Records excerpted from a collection
____

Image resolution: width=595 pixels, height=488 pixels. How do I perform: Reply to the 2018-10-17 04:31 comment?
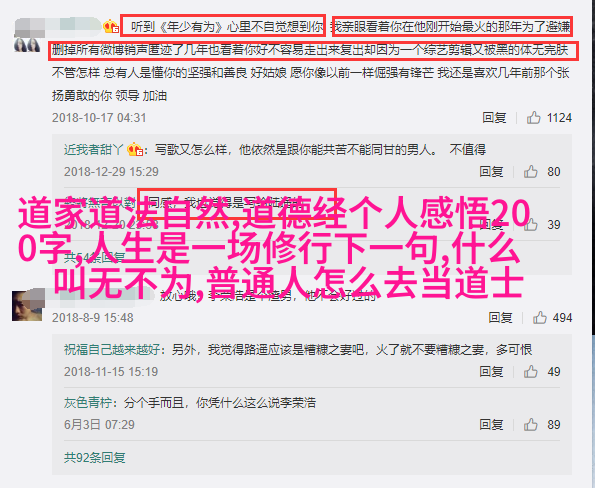click(494, 118)
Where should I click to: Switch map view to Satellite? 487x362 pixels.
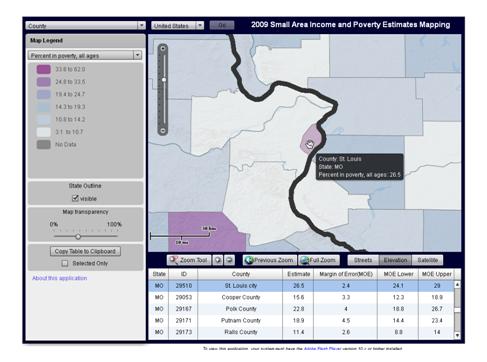coord(427,260)
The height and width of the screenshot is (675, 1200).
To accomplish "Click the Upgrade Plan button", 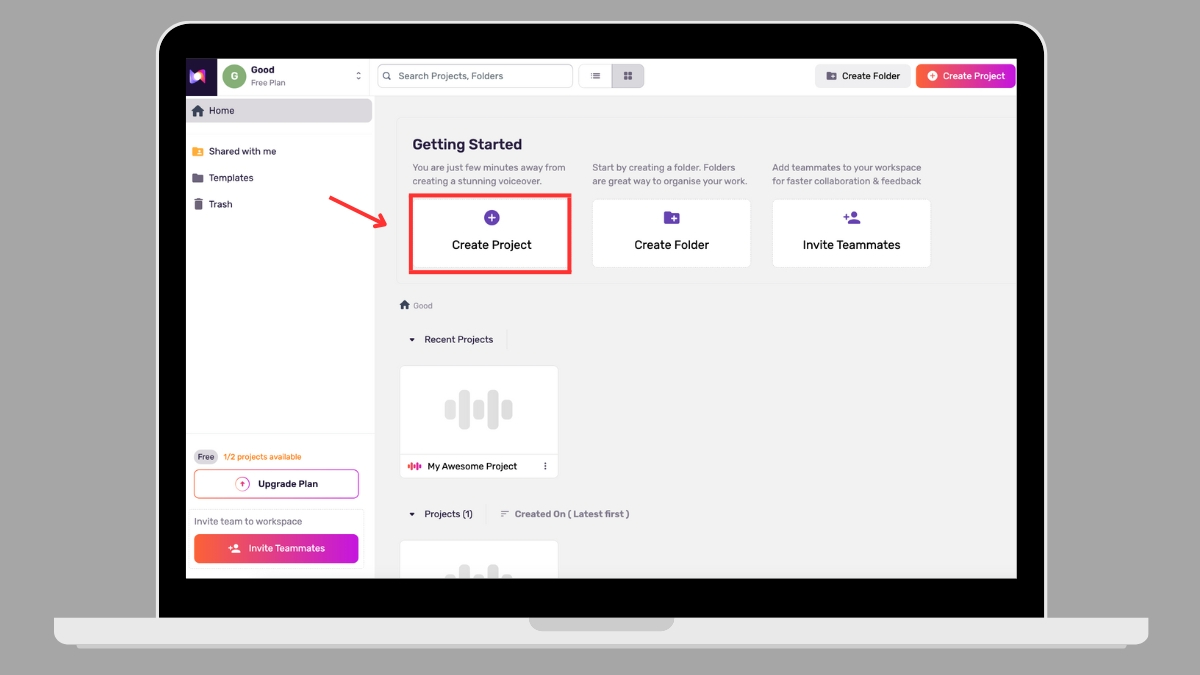I will [x=276, y=484].
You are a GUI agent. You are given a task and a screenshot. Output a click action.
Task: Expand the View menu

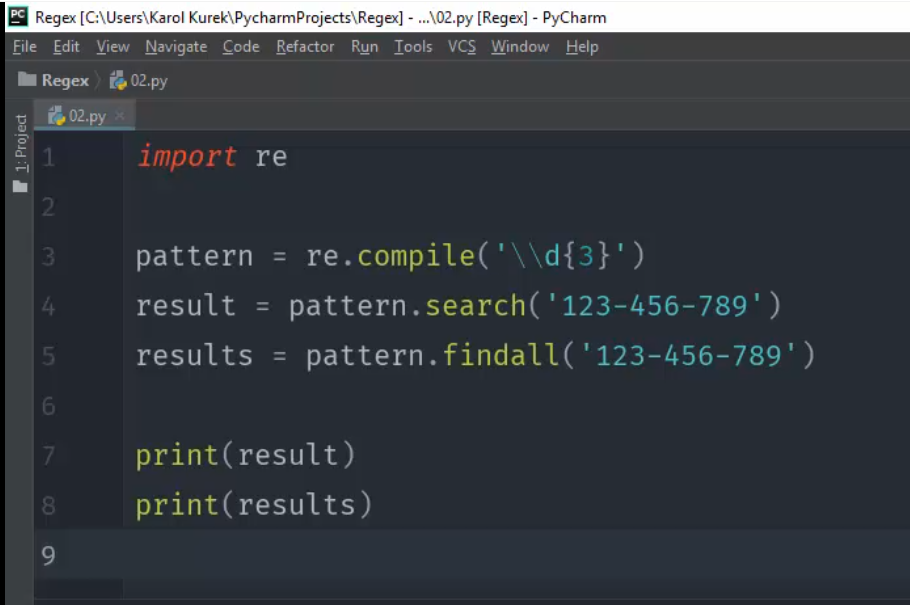113,47
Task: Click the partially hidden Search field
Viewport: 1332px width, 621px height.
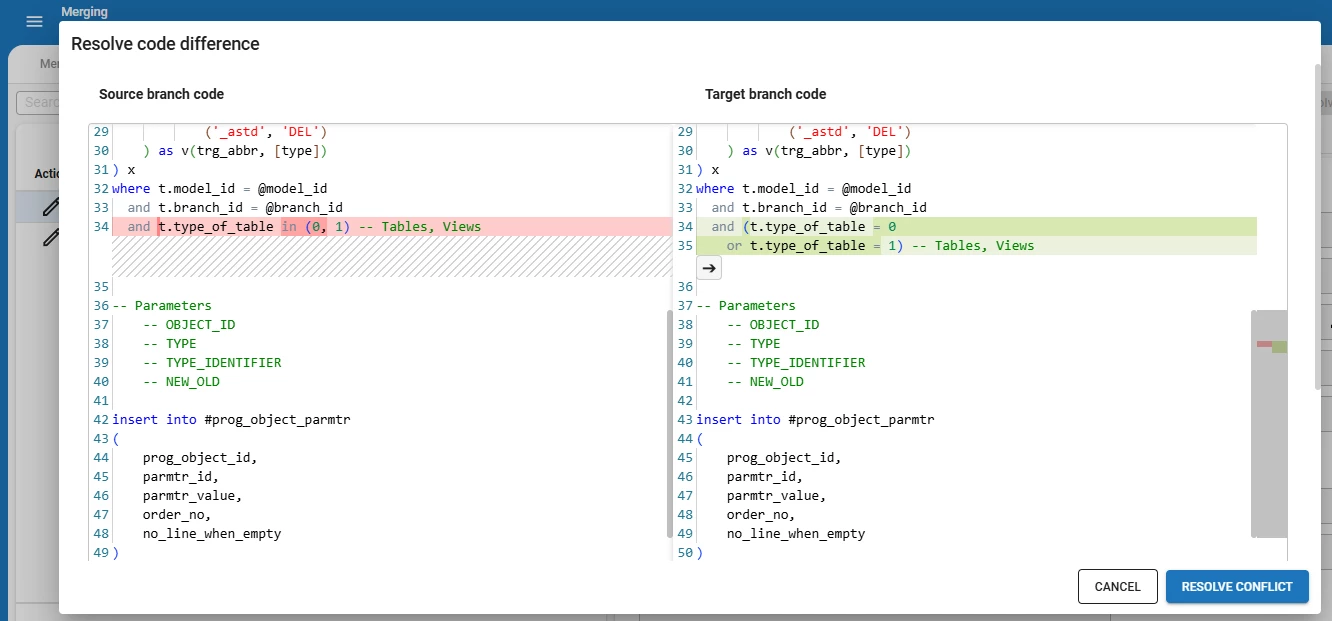Action: pyautogui.click(x=38, y=102)
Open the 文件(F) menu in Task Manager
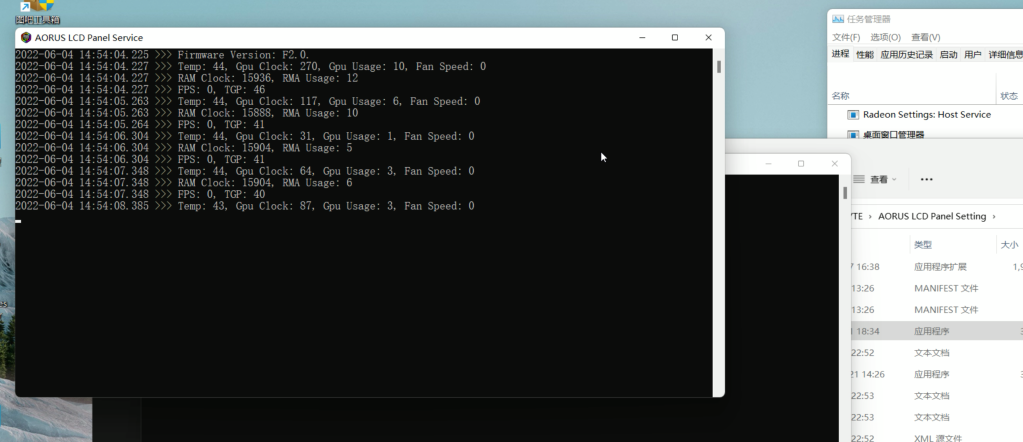This screenshot has height=442, width=1023. pyautogui.click(x=846, y=37)
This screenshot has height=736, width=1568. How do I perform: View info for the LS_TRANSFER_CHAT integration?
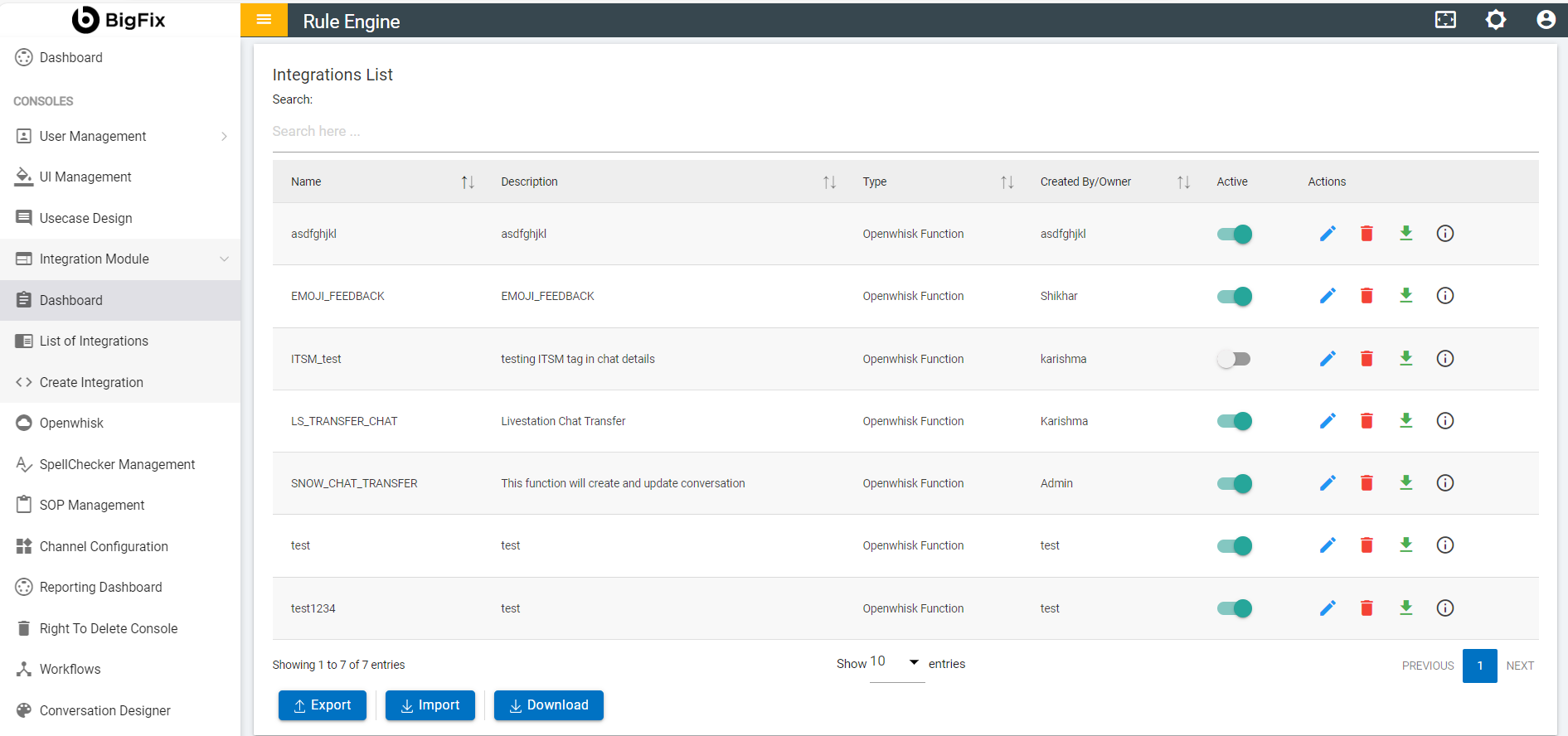(1444, 421)
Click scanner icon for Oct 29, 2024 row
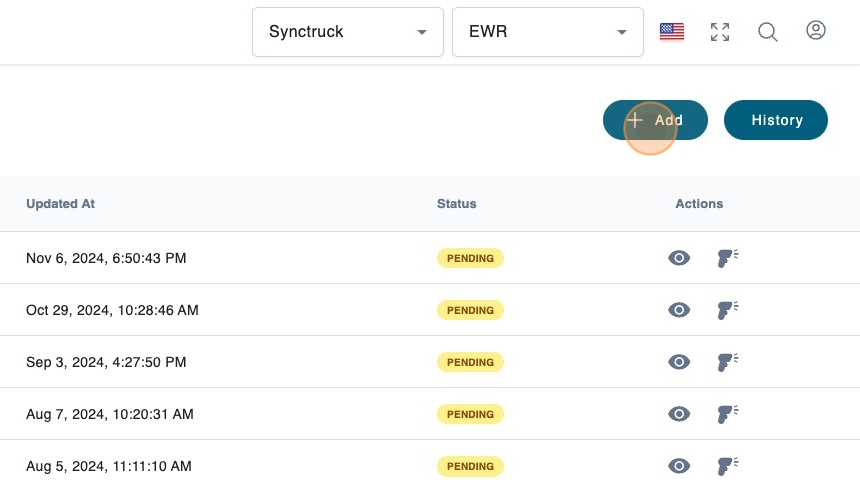The height and width of the screenshot is (480, 860). 727,310
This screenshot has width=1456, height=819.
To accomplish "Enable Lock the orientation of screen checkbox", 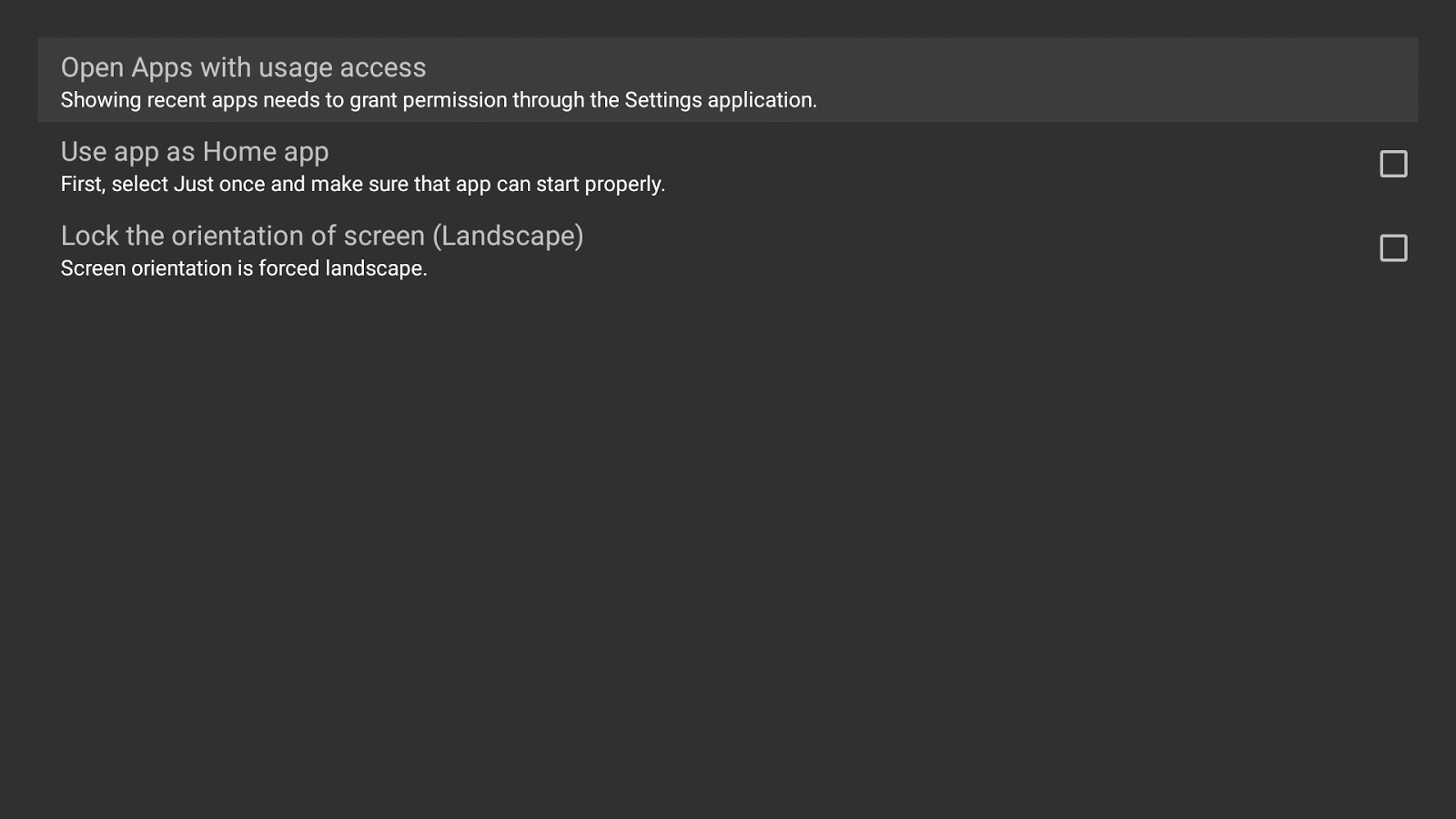I will pyautogui.click(x=1393, y=248).
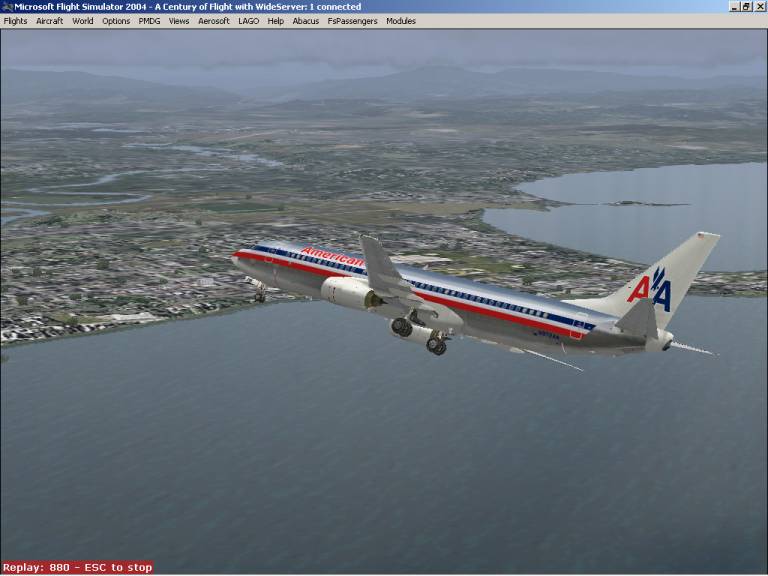Expand the Abacus menu
The height and width of the screenshot is (576, 768).
pos(306,21)
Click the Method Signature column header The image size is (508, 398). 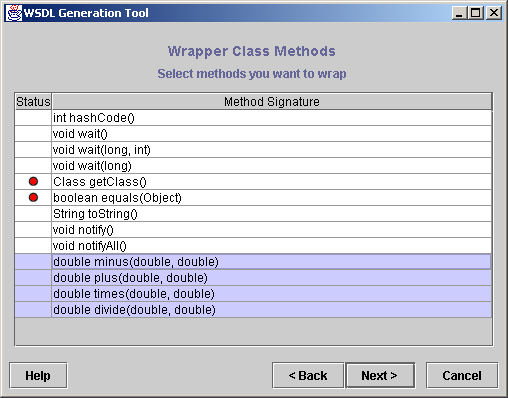(272, 102)
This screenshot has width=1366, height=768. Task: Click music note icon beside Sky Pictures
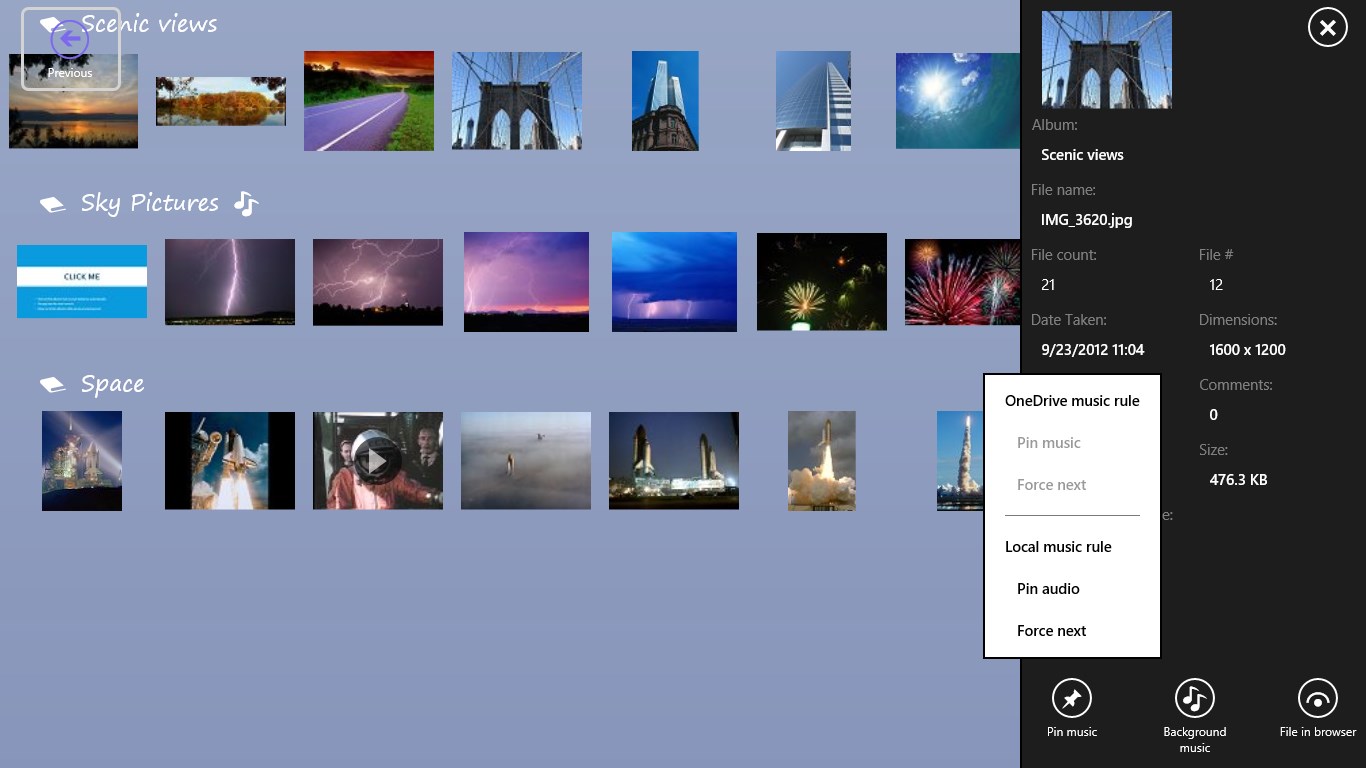(x=246, y=204)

____

ACTION ITEM:
What you return must match, character for character, the lines above from the one with "This screenshot has height=736, width=1568." through the one with "This screenshot has width=1456, height=819.", minus any pictures.

ANSWER TO THIS TASK:
This screenshot has height=736, width=1568. How do I perform: View info for the LS_TRANSFER_CHAT integration?
(1444, 421)
Click scanner icon for Oct 29, 2024 row
The height and width of the screenshot is (480, 860). 727,310
This screenshot has width=1456, height=819.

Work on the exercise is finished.